[Problem to work on]
Continue the news report on the Black Sigatoka banana disease in Dominica, picking up after its final sentence.

╭─ Document extract

Despite enormous challenges posed by the deadly Black Sigatoka disease a top Food and Agriculture (FAO) official believes it can be controlled if proper mitigation efforts are in place.
“We need an integrated management action plan because Black Sigatoka is a very dangerous disease … it’s a killer but the good news is that it can be managed,” FAO Plant Production and Protection Officer Dr. Vyjayanthi Lopez said.
She was speaking at major consultation on Thursday as Dominica finds new ways in tackling the disease which has began to ravage the banana industry here.
Dr. Lopez called on all countries in the region to join forces to put an end to the threat. “It cannot be business as usual. It is necessary for the island to change how it produces plantains and bananas,” she stressed.
The government of Dominica has allocated over $300,000 to combat the dangerous disease and according to Acting Agriculture Minister Ivor Stephenson if Black Sigatoka is not managed properly it could have far-reaching implications on farm and rural income, foreign exchange and domestic food and nutrition security.

╰─
╭─ Supplied material

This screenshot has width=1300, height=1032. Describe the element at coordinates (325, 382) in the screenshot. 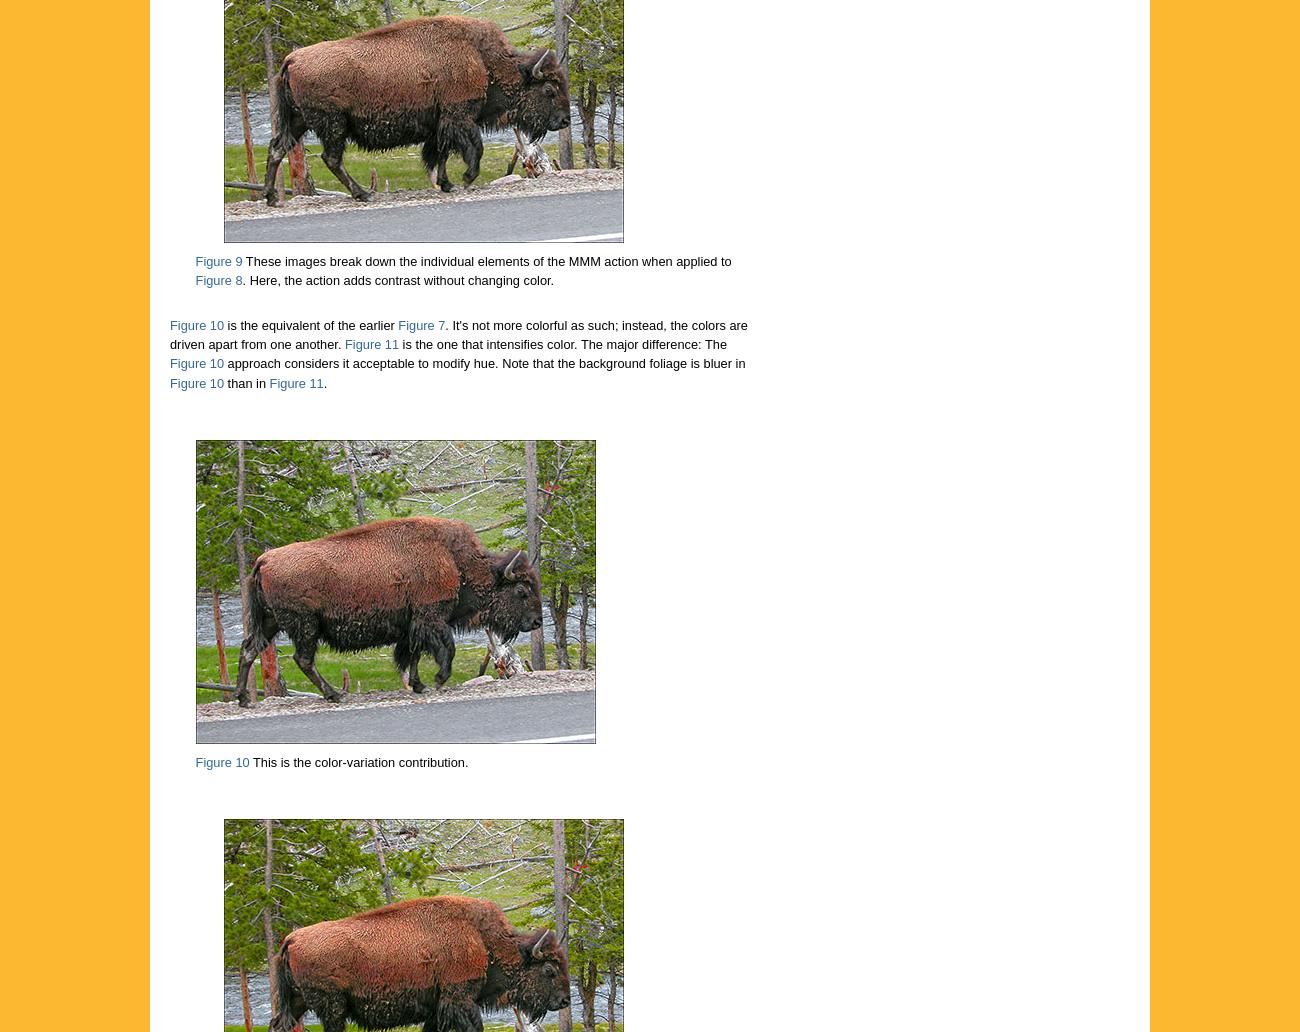

I see `'.'` at that location.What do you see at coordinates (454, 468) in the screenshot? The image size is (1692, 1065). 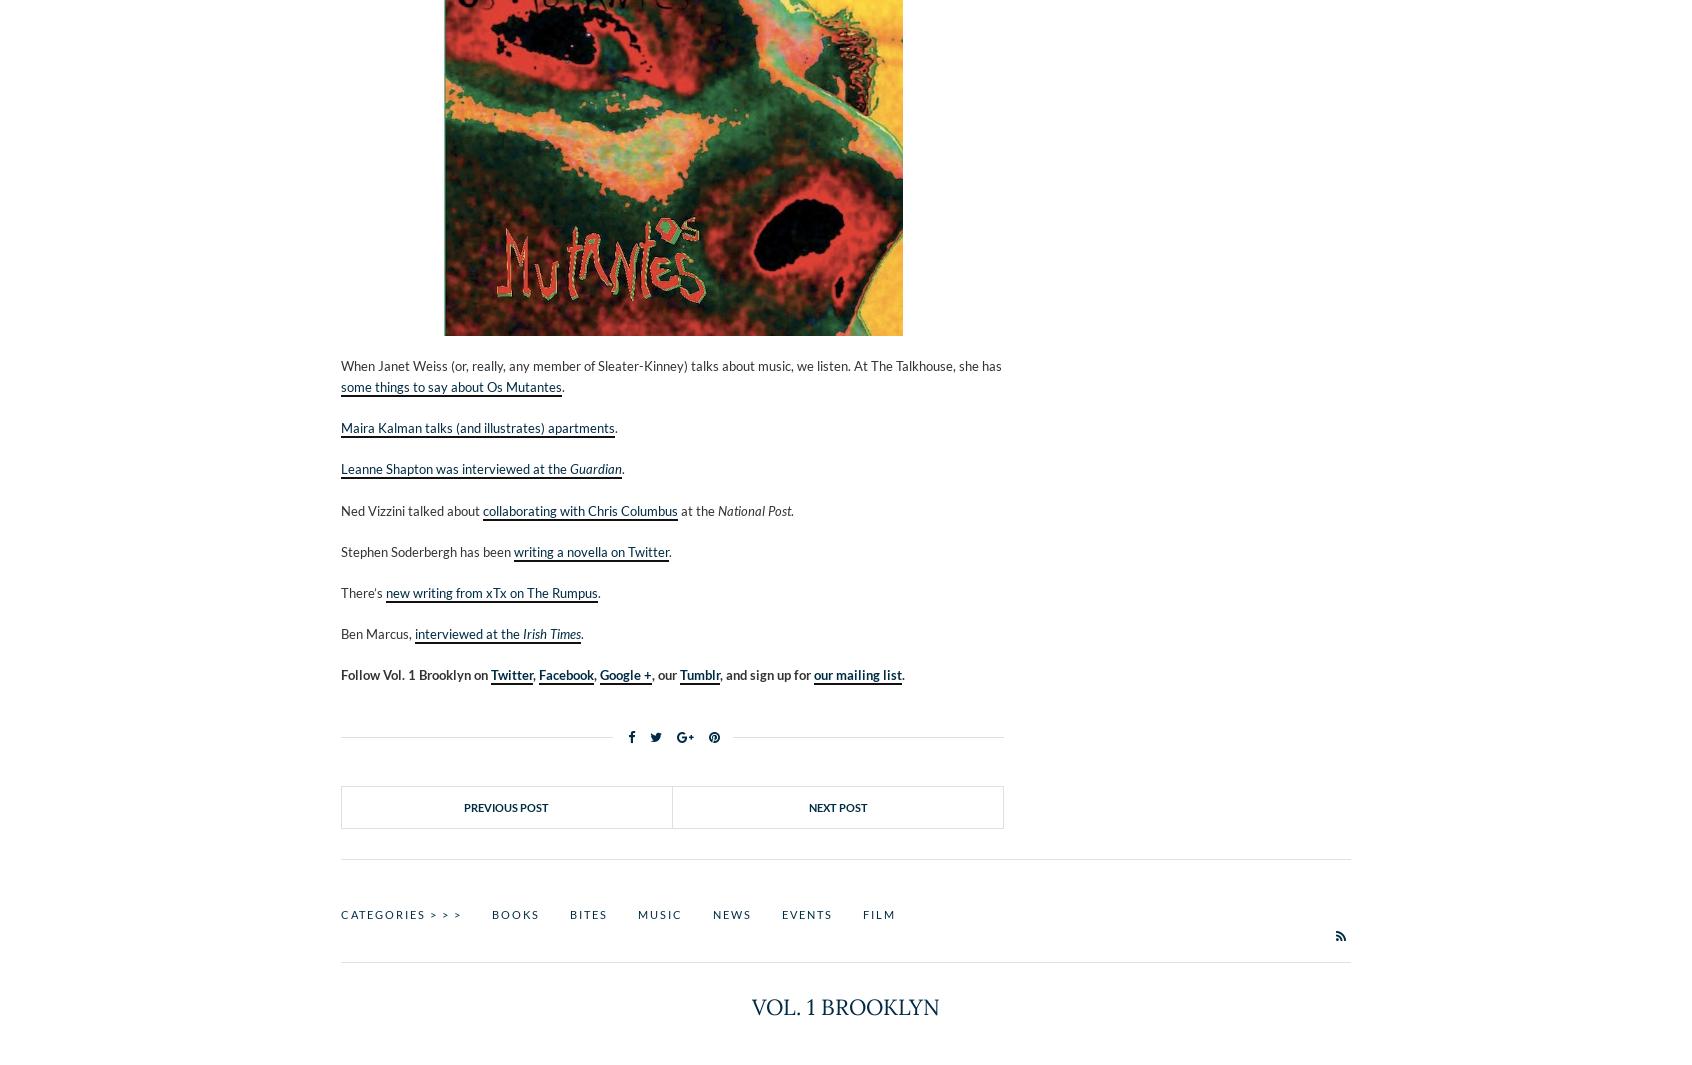 I see `'Leanne Shapton was interviewed at the'` at bounding box center [454, 468].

╰─

[Response]
He said Dominica has sought the assistance of several organizations to help battle the disease.
Five regional countries, including Dominica, are now affected by the Black Sigatoka Disease. They are presently in the process of putting together individual national plans which is expected to form part of a regional integrated programme to better manage it.
Dominica is expected to participate in a regional consultation in Barbados from September 20-21 where its national plan will be presented and which will eventually form part of a regional integrated program to manage the disease.
The regional program is expected to be implemented by January 2013.
The FAO has already completed an assessment in St Vincent and the Grenadines, Grenada, Guyana and now Dominica.